Friday, August 26, 2011

Thao and The Get Down Stay Down - We Brave Bee Stings and All


I first heard Thao & The Get Down Stay Down on the last day of Pickathon, when i was at my most jubilant; hopping and skipping in the sunlight. I had come to grips with darkness, pain, fear, loneliness the day before, while listening to Califone, Jesse Sykes, Future Islands; reading tarot cards in the blazing summer sun for 8 hours, forsaking food, water, and sleep. I felt renewed, cleansed; finally in a proper festival mood, and most of all, in love with MUSIC. Dear sweet music, my constant friend, my loyal travel companion, my north star. Holy of holies, if this was asceticism, it was the most delightful, delectable kind!
Thao's music skips and bounces in the sunlight; it swings and swaggers. It soars, it climbs, it grows and flourishes; music for the summertime. Music for health and well-being, and do please remember that bumps and scrapes and pressure are necessary to make us healthy and strong. It reminds me of a style of music which i can only generically identify as 'old-timey', bringing to mind bands like Beirut, the Be Good Tanyas, Paper Bird from Colorado. Its not strictly confined to denim and ten-gallon honky tonks, however, i can hear modern influences like The Strokes, on the 4/4 thump and clean guitars of 'Bag of Hammers', as well as the swinging nostalgia of M. Ward on 'Big Kid Table', with its rippling guitar arpeggios. Thao did not invent this style of music; she did not even rediscover it, but the genie's in the details, in this case. Textures, nuances, and details make this record stand out from legions of lackluster impostors: soulful horn stabs, rickety percussion, banjo pickin', layers of guitars and vocals. All the little flourishes, combined with strong songwriting, pristine performances, exquisite production, and interesting lyrics, make this a mandatory addition to yr record collection. I won't say yr life is incomplete without this album, just lacking. Yr life will be enriched if you get down with the Get Down Stay Down.
As i sit with these transformative experiences that have been occurring, letting their effects wash over me like a waterfall, i'm excited by the changes that are happening. Rather than spending my days in daze, coccooned in a haze of insane harsh-noise, pummeling my ego into non-existence, i find myself sitting outside on a nice day, listening to sweet soul music, gospel, sufi devotional chants. Rather than letting these visions pass like Dorothy's adventures in Oz, waking up to resume a routine of the same old shit, i'm noticing my personality shift, preferences changing, habits mending. I'm getting healthier, happier; certain things aren't bothering me as much. I'm making new friends. Feeling more creative, more confident, better able to focus on music and writing, and i am able to pass along the rewards to you, dear readers. Keep an eye out, things are just gonna get better and better, from here on out!!!

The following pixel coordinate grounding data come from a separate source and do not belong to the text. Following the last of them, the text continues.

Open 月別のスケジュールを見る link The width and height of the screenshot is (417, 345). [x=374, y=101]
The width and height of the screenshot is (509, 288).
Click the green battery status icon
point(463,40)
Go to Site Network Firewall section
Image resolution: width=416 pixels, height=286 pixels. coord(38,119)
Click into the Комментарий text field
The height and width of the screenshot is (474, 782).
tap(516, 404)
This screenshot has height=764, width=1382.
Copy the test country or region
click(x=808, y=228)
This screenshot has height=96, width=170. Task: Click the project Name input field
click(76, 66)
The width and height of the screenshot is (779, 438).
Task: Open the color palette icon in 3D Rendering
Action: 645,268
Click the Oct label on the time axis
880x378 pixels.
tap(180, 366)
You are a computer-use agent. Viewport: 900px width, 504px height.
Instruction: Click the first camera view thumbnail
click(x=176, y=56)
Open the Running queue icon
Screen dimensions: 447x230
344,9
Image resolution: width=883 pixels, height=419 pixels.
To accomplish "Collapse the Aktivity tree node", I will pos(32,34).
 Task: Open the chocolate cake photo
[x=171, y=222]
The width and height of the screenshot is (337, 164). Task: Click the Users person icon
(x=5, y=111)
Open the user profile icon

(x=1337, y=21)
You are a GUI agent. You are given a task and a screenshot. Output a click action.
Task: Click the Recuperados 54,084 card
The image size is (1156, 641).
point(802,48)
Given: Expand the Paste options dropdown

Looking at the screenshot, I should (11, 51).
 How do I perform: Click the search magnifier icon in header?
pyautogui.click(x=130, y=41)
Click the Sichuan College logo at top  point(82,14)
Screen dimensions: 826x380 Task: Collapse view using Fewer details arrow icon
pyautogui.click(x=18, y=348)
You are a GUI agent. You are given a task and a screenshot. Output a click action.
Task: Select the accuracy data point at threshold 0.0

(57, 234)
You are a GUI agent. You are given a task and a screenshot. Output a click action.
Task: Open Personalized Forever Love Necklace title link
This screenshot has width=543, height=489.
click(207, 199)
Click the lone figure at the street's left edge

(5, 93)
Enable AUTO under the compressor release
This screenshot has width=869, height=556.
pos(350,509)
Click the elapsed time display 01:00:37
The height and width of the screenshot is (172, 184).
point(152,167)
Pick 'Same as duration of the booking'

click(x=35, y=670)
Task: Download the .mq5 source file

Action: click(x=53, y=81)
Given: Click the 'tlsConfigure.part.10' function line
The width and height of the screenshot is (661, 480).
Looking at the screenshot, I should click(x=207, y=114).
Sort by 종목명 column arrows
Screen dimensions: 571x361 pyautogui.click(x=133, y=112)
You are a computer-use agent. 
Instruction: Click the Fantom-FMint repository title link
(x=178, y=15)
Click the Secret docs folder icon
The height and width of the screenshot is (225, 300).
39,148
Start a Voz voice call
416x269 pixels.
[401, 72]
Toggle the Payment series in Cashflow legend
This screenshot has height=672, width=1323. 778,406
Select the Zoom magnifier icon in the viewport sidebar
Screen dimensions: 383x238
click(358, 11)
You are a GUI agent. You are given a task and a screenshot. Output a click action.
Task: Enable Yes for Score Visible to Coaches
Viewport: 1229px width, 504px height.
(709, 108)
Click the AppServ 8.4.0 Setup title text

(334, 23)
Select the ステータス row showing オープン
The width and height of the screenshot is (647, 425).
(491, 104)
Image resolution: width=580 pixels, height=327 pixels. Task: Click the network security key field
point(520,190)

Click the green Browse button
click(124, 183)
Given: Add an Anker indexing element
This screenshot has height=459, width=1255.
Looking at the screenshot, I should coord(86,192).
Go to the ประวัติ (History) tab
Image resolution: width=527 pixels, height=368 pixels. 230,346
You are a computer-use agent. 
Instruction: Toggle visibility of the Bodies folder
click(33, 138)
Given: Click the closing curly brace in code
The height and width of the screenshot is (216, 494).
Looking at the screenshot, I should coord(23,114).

Wednesday, August 24, 2011

Phosphorescent - Aw Come Aw Wry


Matthew Houck gets it right - the warm, bleeding low-down supersaturated intimacy of late-night confessionals, early morning optimism, late afternoon, slanted-sunlight reflection. Euphoric, reflective, somber, he captures such a rich, deft tapestry of emotions, that arise when Love rears its head; hope, fear, pride, jubilation, sadness. Innocence smeared with experience.

I played this record in a friend's basement, when i was getting to know my lady friend. It simmers like a burnt-out campfire, and its melodies and poignant lyrics are nearly as hypnotic as a bed of embers. Warm and fuzzy; tender but passionate. Phosphorescent sings my soul, my heart-song, and while i am tremendously excited for life, at the moment, i am haunted by the shadows of experience, and while i am celebrating the new life of love, i am also mourning those who have come before. Missed chances, lost hopes.

I love how he mixes traditional folk forms with elegiac choral music, sub-textures floating, timeless. It is this sea of complex emotions that provoked me to share this with y'all, like on the organ dirge Dead Heart. This is music for adults, not for children, not for the faint of heart. If you truly give yrself to the ocean, to be lapped up by the waves of the sea of love, you cannot shy from the shadows. You cannot shield yrself, hide from its daggers, you cannot protect yrself from ANYTHING. This is living as a raw nerve, stripped-down, naked. This is the challenge that is presented, and it is synonymous with being an artist. Wide-eyed, stupified, terrified, exalted. This is not a hedonism trip, for me; this is straight-up battle, and nothing will bring up yr demons quite like a new love. I'll stare straight into the face of my Shadow; i will not blink or falter.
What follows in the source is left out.